Bangkok destaca en el sudeste asiático por su actitud tolerante y acogedora hacia los viajeros LGBTQ+. Tailandia cultiva desde hace tiempo una cultura de hospitalidad sin juicios, y la capital la lleva al extremo con hoteles acostumbrados a recibir parejas del mismo sexo, desde boutiques de diseño en Sukhumvit hasta torres con piscina panorámica en Sathorn.
Alojarse en un establecimiento inclusivo significa discreción, personal formado y una ubicación estratégica cerca de las estaciones del BTS Skytrain, clave para moverse entre templos, centros comerciales y zonas de ocio sin perder tiempo en el tráfico.
El corazón de la escena gay late en Silom, entre las calles Soi 2 y Soi 4. Soi 4 concentra bares de ambiente relajado con terrazas donde empezar la noche, mientras que Soi 2 alberga clubes de baile abiertos hasta la madrugada. Los espectáculos de cabaret con artistas kathoey son una institución local, con salas históricas cercanas al cruce de Silom y Rama IV.
Más allá de Silom, el barrio de Sukhumvit ofrece alternativas modernas con rooftops, saunas y restaurantes internacionales. Chinatown, con su gastronomía callejera nocturna en Yaowarat, completa un mapa urbano que nunca duerme del todo.
Bangkok ofrece un patrimonio monumental extraordinario.
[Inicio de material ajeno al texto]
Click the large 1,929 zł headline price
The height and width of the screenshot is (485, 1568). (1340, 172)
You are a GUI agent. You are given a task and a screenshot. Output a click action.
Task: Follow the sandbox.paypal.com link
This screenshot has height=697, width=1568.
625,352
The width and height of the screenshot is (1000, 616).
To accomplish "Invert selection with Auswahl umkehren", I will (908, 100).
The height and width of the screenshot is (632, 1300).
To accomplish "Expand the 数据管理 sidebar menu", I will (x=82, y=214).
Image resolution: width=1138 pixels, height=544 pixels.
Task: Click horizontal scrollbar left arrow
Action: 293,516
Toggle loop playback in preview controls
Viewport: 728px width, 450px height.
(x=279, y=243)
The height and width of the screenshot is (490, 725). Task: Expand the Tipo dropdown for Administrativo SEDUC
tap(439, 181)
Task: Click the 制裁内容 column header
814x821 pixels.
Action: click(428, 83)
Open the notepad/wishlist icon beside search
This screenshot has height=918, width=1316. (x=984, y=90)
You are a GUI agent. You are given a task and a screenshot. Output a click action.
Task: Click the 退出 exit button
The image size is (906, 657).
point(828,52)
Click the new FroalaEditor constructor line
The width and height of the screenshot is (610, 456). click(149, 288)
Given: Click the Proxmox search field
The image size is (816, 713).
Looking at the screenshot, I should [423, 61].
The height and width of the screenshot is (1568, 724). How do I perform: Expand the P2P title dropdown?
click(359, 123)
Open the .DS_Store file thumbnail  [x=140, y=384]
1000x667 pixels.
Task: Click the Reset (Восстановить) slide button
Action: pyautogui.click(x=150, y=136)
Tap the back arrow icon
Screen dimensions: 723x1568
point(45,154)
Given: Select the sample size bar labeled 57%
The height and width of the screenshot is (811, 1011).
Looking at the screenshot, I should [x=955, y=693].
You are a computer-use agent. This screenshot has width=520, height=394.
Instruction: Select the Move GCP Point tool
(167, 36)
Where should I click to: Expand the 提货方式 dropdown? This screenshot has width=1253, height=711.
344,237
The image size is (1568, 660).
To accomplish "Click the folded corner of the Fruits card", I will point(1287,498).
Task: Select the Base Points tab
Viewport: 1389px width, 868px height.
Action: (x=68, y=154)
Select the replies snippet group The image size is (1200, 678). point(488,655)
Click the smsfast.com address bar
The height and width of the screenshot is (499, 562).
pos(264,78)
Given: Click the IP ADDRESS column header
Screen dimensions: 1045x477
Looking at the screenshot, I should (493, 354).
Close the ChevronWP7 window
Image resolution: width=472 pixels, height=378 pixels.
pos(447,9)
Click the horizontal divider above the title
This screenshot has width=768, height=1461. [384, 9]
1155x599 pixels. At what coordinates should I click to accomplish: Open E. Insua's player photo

El Gran Palacio y el templo del Buda Esmeralda marcan el punto de partida de cualquier visita, seguidos por Wat Pho y su Buda reclinado y Wat Arun, con sus torres de cerámica junto al río Chao Phraya. Una travesía en barco por los khlongs de Thonburi revela el Bangkok acuático de las casas sobre pilotes.
Los mercados son otra seña de identidad: Chatuchak los fines de semana, el mercado flotante de Taling Chan o el nocturno de Talad Rot Fai para vintage y gastronomía. La cocina tailandesa, con sus pad thai, tom yum y curris, se disfruta tanto en puestos callejeros como en restaurantes galardonados.
La temporada seca, de noviembre a febrero, ofrece las temperaturas más agradables para recorrer la ciudad. Abril trae el Songkran, el año nuevo tailandés celebrado con batallas de agua por toda la ciudad, especialmente vivas en Silom, donde la comunidad LGBTQ+ convierte el festival en una gran fiesta callejera. En junio, las celebraciones del Pride reúnen desfiles y eventos en Silom y Sukhumvit, confirmando el papel de Bangkok como capital regional de la diversidad.